Option portfolio wings vs decay

This is going to be far too technical for anyone who hasn’t been a professional options trader (particularly sellside) but essentially the trick in options portfolio management is having enough gamma that you don’t get wiped out on big moves, while not bleeding out from paying too much in time decay of the options that give you that gamma. One of the best ways to get this “efficiency” is to take advantage of the volatility surface:

image

The basic components of a vol surface you can exploit for efficiency are:

  • Term structure - longer dated options can (sometimes) have higher implied vol than shorter dated ones, or vice versa
  • Vol skew - downside options can have higher implied vol than upside ones (mostly because of conditional probability - if stock market drops it tends to be more volatile than if stock market rises by same amount)
  • Vol smile - extreme options can have higher implied vol than “normal” ones

Aside: There are more with every option greek but they are comparatively minor unless built up in aggregate.. which I have also seen particularly with long dated options and interest rate risk.

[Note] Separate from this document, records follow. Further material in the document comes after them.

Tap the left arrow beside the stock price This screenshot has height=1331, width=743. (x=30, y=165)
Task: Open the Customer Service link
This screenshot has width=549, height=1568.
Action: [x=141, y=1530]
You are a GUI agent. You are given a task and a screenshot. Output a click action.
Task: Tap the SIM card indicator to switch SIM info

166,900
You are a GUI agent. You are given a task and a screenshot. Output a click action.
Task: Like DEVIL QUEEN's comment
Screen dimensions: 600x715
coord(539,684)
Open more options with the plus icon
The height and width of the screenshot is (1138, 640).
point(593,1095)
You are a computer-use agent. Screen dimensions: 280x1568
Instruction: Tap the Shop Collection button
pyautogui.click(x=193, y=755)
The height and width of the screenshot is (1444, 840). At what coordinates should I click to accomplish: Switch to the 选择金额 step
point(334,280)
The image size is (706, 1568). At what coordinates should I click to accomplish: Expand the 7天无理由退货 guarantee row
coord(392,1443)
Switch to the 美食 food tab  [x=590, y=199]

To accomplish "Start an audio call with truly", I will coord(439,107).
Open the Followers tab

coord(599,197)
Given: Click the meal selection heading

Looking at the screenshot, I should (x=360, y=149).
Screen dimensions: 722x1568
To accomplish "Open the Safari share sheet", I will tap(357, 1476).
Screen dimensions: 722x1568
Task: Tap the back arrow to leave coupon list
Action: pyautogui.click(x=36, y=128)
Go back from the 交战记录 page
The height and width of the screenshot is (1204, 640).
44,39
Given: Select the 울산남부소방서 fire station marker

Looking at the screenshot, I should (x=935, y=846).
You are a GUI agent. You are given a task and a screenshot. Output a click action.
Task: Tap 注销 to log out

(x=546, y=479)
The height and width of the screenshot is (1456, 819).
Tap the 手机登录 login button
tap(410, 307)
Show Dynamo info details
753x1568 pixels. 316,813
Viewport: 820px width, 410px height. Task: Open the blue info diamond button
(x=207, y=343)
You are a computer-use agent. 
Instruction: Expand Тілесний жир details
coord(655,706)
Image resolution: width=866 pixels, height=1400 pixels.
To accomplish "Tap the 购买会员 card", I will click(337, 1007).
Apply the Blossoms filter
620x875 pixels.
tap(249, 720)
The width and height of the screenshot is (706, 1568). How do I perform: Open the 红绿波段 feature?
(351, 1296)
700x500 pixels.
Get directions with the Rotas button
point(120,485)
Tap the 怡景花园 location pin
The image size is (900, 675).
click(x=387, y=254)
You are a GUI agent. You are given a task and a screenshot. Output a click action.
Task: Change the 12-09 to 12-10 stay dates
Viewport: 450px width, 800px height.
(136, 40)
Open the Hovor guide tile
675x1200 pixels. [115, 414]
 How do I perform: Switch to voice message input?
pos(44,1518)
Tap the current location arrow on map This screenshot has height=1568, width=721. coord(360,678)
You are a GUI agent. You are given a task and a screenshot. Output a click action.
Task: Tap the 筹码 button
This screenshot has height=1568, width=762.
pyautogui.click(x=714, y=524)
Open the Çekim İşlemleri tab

Basically to get more efficiency you sell the higher vol and buy the lower vol. A very efficient portfolio works like a dream in normal times - you are making loads of money from gamma hedging, and paying comparative peanuts in time decay for the privilege.

But what you have done to get here is to basically say the market is wrong in pricing these known risks in time and spot price - and when the market goes against you, you lose money.

Option portfolio efficiency is selling the tail risks in favor of looking good in the normal times. No free lunch - you haven’t really created or destroyed any fundamental risk, you’ve just swept it under a rug.

TLDR

When presented with something too good to be true, try to understand how the “normal” outcome is being goosed by creating/repackaging more risk in the extremes, and understand the driving factors that lead you to tip towards those extremes.

Peter Bernstein’s 1998 classic Against the Gods tells a lot more versions of our repeated failures to manufacture less risk with no tradeoffs throughout human history, from Greek prehistory to the French Renaissance to modern stock markets.

If you’re a software engineer reading this and tut-tutting smugly at all these financial frauds shoveling risk around, consider how you are minimizing and managing your own technical, career, and yes, financial, risks as well and what tradeoffs you may know now you are making to achieve your relative level of comfort.